El espejo representa la idea de que el arte refleja o imita el mundo exterior. Esta concepción fue muy importante en las teorías literarias anteriores al Romanticismo. Según esta perspectiva, el escritor observa la realidad, la naturaleza, las acciones humanas y la sociedad, y posteriormente las representa mediante la obra literaria. El valor de una obra podía relacionarse con su capacidad para reproducir, ordenar o embellecer aquello que existía fuera de ella. Por esta razón, la literatura era considerada una especie de representación de la realidad.
La lámpara, en cambio, simboliza una nueva manera de comprender la creación artística. Para Abrams, los escritores románticos comenzaron a considerar que la obra no solamente refleja el mundo, sino que también surge de la interioridad del creador. La imaginación, las emociones, los recuerdos, las experiencias y la sensibilidad del poeta se convierten en elementos esenciales de la creación. La obra literaria deja de ser vista únicamente como una copia de la realidad y pasa a entenderse como una expresión personal capaz de transformar aquello que el autor percibe.
Esta transformación está relacionada con los cambios culturales e intelectuales que ocurrieron entre los siglos XVIII y XIX. La Ilustración había otorgado gran importancia a la razón, el orden y las reglas. Posteriormente, el Romanticismo reaccionó contra algunas de esas ideas y concedió mayor valor a la imaginación, la emoción, la libertad creadora y la experiencia individual. En este contexto, el poeta comenzó a ser visto de una manera diferente: ya no solamente como alguien que domina ciertas reglas para representar correctamente la realidad, sino como una persona dotada de una sensibilidad especial que puede descubrir y crear nuevas formas de comprender el mundo.

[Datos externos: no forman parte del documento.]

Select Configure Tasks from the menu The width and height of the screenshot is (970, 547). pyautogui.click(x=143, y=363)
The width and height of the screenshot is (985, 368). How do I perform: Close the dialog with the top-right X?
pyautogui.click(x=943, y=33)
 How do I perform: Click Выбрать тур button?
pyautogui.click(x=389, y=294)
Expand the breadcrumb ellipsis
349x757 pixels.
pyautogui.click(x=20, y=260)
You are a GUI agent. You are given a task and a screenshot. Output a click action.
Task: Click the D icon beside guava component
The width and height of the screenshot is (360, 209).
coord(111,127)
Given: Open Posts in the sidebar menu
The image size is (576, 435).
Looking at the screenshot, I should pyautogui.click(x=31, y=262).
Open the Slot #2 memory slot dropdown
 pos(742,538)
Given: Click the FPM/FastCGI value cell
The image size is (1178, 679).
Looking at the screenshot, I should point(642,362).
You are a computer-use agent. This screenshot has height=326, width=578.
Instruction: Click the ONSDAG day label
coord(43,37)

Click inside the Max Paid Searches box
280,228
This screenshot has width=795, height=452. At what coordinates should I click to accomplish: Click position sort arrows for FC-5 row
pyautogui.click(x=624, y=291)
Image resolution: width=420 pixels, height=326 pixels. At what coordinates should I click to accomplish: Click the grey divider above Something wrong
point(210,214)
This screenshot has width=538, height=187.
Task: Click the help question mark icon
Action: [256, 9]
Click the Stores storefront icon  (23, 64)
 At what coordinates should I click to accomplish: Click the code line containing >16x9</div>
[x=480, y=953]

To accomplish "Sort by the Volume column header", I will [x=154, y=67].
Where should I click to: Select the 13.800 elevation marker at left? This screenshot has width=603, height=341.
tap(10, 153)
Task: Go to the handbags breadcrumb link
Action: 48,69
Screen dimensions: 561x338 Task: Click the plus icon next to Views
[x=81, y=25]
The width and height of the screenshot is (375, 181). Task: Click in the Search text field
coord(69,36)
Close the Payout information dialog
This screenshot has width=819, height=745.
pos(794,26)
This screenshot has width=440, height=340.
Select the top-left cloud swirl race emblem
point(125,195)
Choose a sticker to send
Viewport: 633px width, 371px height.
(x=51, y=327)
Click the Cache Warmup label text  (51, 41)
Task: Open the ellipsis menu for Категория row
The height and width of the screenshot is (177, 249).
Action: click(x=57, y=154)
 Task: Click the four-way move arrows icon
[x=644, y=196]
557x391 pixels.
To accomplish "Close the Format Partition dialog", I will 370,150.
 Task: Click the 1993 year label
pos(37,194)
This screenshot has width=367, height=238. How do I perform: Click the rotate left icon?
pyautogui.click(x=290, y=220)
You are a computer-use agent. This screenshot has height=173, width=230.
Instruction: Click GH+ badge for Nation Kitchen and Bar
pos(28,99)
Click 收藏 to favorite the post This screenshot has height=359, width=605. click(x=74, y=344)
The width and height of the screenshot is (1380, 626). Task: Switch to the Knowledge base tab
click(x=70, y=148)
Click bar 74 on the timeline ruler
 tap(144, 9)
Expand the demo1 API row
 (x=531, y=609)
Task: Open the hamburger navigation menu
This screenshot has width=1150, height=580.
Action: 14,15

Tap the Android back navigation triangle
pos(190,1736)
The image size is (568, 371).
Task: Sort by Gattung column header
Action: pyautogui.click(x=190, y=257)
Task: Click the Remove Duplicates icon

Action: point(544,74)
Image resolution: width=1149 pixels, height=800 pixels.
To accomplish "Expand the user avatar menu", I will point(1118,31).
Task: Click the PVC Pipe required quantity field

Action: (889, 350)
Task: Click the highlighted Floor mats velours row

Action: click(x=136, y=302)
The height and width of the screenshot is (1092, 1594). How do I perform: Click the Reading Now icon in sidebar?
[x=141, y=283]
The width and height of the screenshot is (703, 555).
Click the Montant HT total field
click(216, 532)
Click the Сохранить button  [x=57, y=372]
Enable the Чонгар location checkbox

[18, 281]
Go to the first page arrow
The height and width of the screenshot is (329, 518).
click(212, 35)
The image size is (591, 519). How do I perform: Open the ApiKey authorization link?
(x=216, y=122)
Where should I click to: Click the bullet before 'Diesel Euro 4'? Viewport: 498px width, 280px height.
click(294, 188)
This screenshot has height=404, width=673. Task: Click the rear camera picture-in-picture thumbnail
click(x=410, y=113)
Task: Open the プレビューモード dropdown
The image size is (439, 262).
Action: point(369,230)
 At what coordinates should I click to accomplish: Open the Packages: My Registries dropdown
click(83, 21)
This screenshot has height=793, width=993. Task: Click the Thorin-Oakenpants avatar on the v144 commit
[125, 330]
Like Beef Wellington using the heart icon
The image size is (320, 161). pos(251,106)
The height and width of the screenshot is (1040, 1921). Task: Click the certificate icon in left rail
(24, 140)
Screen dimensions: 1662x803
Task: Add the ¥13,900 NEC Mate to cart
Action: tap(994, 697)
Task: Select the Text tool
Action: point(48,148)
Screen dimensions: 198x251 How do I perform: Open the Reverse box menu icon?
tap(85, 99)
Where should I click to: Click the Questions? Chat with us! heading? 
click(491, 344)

Abrams estudia las ideas de varios pensadores y escritores para demostrar cómo se produjo esta transformación. Entre ellos destacan autores como William Wordsworth, Samuel Taylor Coleridge y otros representantes del pensamiento romántico. En especial, las ideas de Wordsworth permiten observar la importancia que adquieren la experiencia personal, la memoria y las emociones en la poesía. La naturaleza también ocupa un lugar fundamental, pero no simplemente como un paisaje que debe ser descrito. Para el pensamiento romántico, la naturaleza puede convertirse en una experiencia interior que despierta sentimientos, recuerdos y reflexiones.
Coleridge, por su parte, contribuye a la comprensión romántica de la imaginación. Para él, imaginar no significa únicamente copiar elementos que ya existen, sino establecer relaciones nuevas entre ellos y producir una experiencia artística diferente. De esta manera, la imaginación se convierte en una fuerza creadora. El poeta no recibe pasivamente el mundo, sino que participa activamente en su interpretación y transformación.
Uno de los principales aportes del libro es que Abrams no presenta el Romanticismo como una ruptura repentina. Su estudio muestra que las nuevas teorías literarias surgieron gradualmente a partir de debates anteriores sobre el arte, la naturaleza, la mente y la creación. El autor analiza cómo diferentes concepciones filosóficas fueron modificando la manera de entender la literatura hasta llegar a la idea romántica del artista como creador.
El título del libro resume, por lo tanto, dos concepciones opuestas pero relacionadas. El espejo representa una literatura orientada hacia el mundo exterior y hacia la imitación; la lámpara representa una literatura que parte de la mente y de la sensibilidad del creador para iluminar el mundo. No significa que los románticos dejaran completamente de interesarse por la realidad. Más bien, la realidad comenzó a entenderse como algo que adquiere significado a través de la percepción y la imaginación humana.